United States District Court, S.D. Georgia, Savannah Division

March 18, 2019



          Christopher L. Ray, United States Magistrate Judge.

         Plaintiff Andre Heaggins filed this 42 U.S.C. § 1983 action after Calhoun State Prison Officer Aisha Thomas stood by and watched while he was confronted and then attacked by fellow inmate Theodore Emelle. Doc. 1 at 5. The Court, having granted his request to pursue his case in forma pauperis, doc. 8, and plaintiff having returned the necessary forms, docs. 9 & 11, now screens his Complaint pursuant to 28 U.S.C. § 1915A, which requires the immediate dismissal of any pro se complaint that fails to state at least one actionable claim against a governmental entity or official.[1]

         Heaggins alleges that one day, while he was reading his Bible “as he did every morning, ” he made the mistake of confronting fellow prisoner Emelle - who had been staring at Heaggins “with a sinister expression on his face and evil in his eyes” - by asking him if he was “okay.” Doc. 1 at 5. After Emelle “began to make a scene by talking loudly and being threatening, ” plaintiff responded in kind, and the situation “escalated.” Id. Plaintiff noticed Officer Thomas watching the exchange, and also noticed her retreat to the “control room” while the inmates' verbal confrontation continued. Id. As Heaggins realized the state of affairs was spiraling towards a physical altercation, he left the area and went into a different room. Id. at 6. Officer Thomas continued watching, and did nothing as Emelle came into the room and hit Heaggins in the left side of the head with a lock.
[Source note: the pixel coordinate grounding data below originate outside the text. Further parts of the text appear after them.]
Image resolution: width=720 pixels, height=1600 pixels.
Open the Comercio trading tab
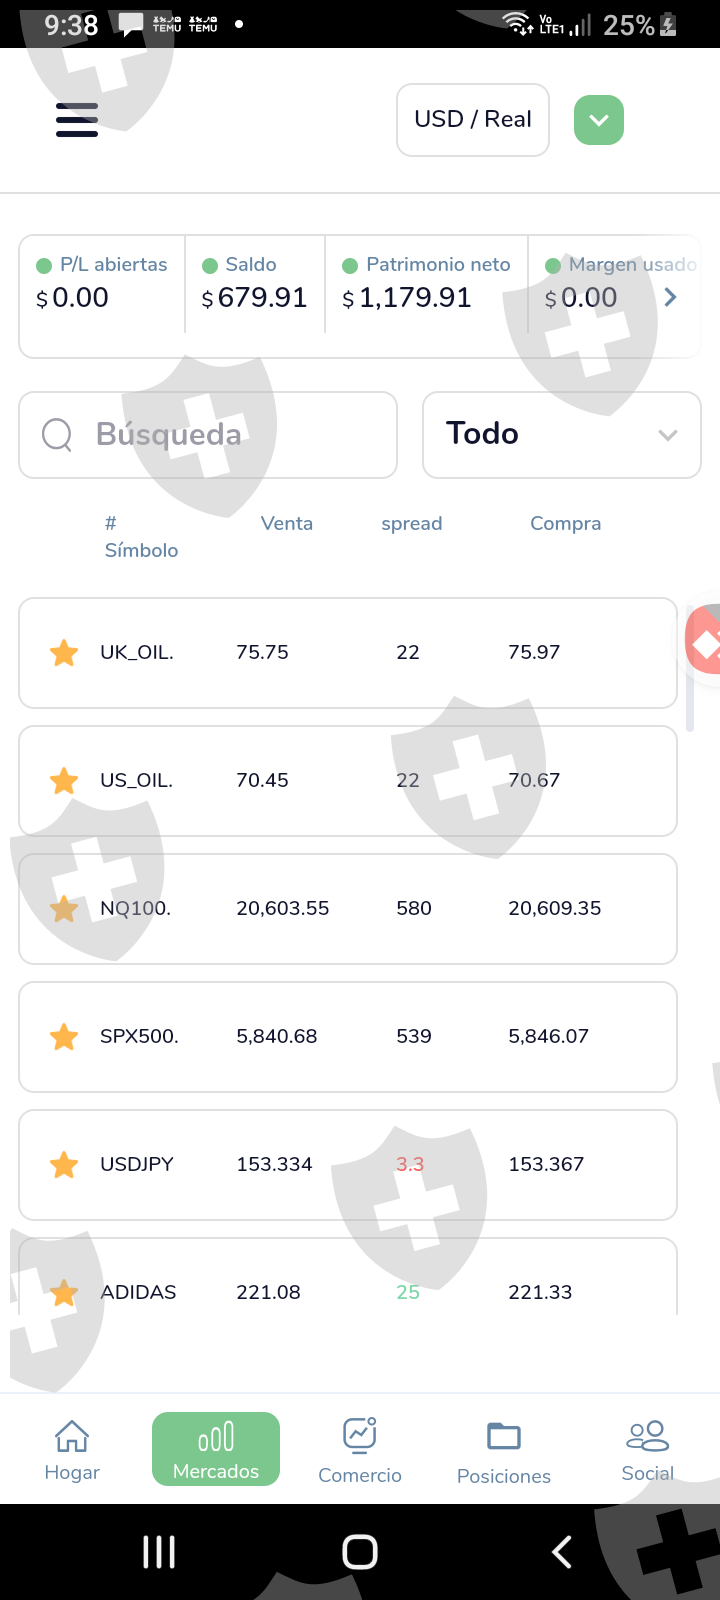(x=360, y=1449)
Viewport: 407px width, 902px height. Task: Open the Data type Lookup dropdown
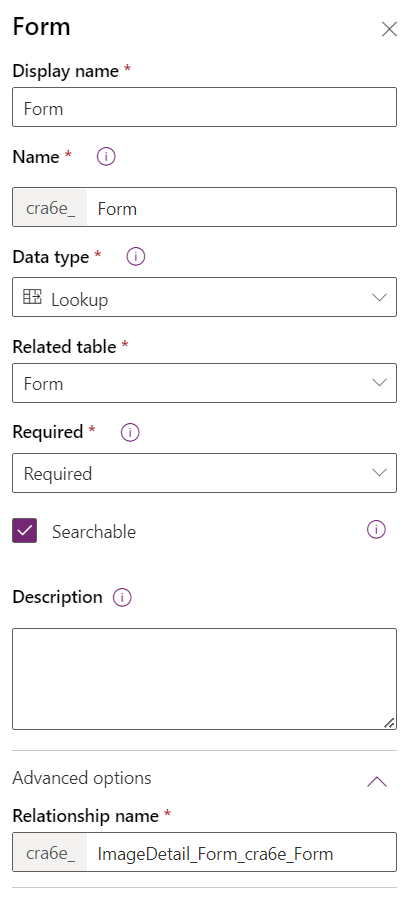[x=204, y=297]
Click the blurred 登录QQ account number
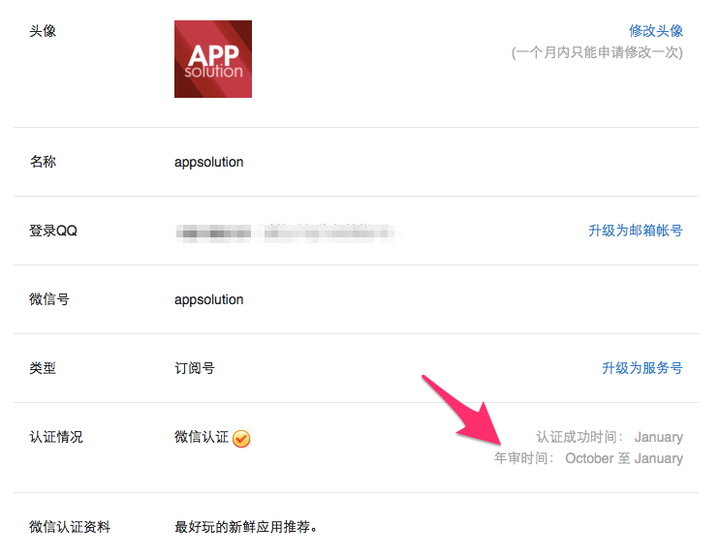This screenshot has width=720, height=557. pyautogui.click(x=285, y=232)
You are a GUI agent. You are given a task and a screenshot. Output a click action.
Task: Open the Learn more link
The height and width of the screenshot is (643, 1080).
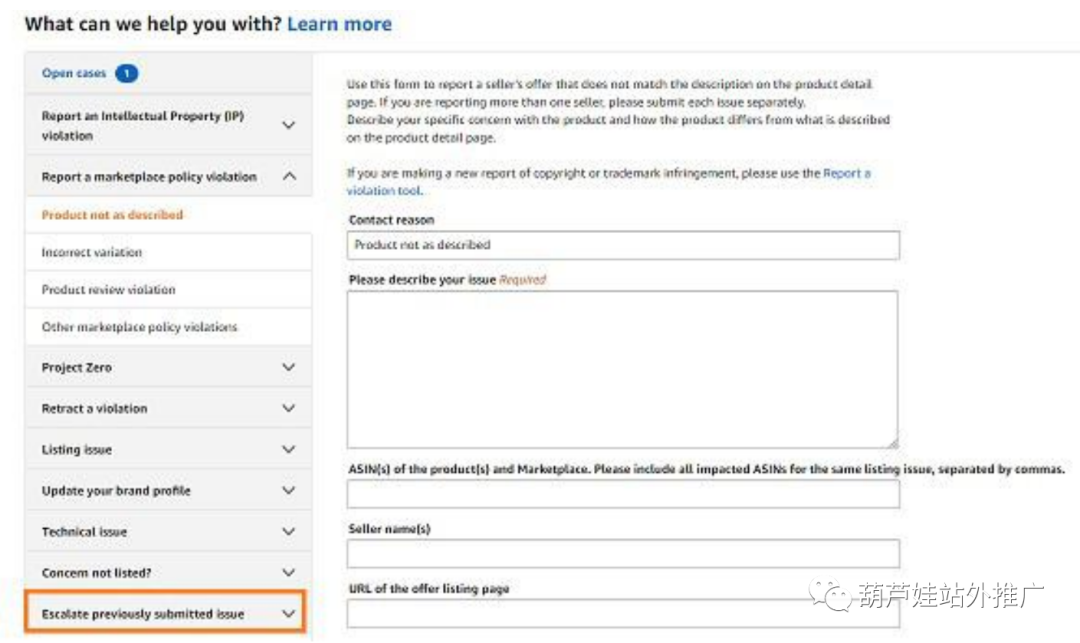(339, 23)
Id. Heaggins required 14 staples to close the wound. Id. He seeks more than $500, 000 in punitive and compensatory damages and unspecified “declaratory judgment” and “preliminary injunction(s) on each defendant.” Id. at 7.

         “[P]rison officials have a duty . . . to protect prisoners from violence at the hands of other prisoners.” Farmer v. Brennan, 511 U.S. 825, 833 (1994) (quotes and cites omitted). “It is not, however, every injury suffered by one inmate at the hands of another that translates into a constitutional liability for prison officials responsible for the victim's safety.” Id. at 834. Merely negligent failure to protect an inmate from attack does not justify liability under § 1983. Brown v. Hughes, 894 F.2d 1533, 1537 (11th Cir. 1990). “Prison officials must have been deliberately indifferent to a known danger before we can say that their failure to intervene offended ‘evolving standards of decency,' thereby rising to the level of a constitutional tort.” Id. (citing Estelle v. Gamble, 429 U.S. 97, 105-06 (1976)).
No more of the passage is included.